-------- Extracted entries

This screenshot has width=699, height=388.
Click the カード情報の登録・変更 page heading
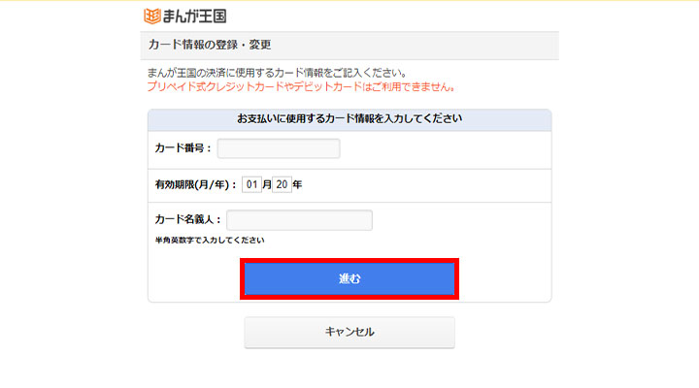pyautogui.click(x=210, y=45)
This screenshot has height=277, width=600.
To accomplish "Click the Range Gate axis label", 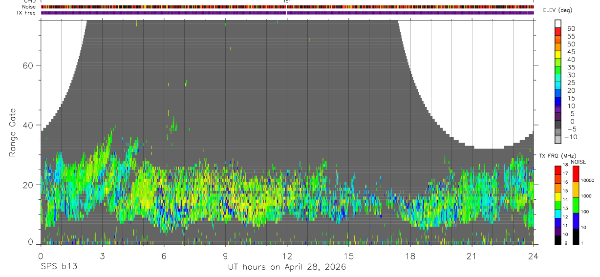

----------------

Work required: When you reach an image, pass over it, and retype all other material exactly.

Task answer:
This screenshot has width=699, height=388.
Click the カード情報の登録・変更 page heading
pyautogui.click(x=210, y=45)
This screenshot has height=277, width=600.
To accomplish "Click the Range Gate axis label", 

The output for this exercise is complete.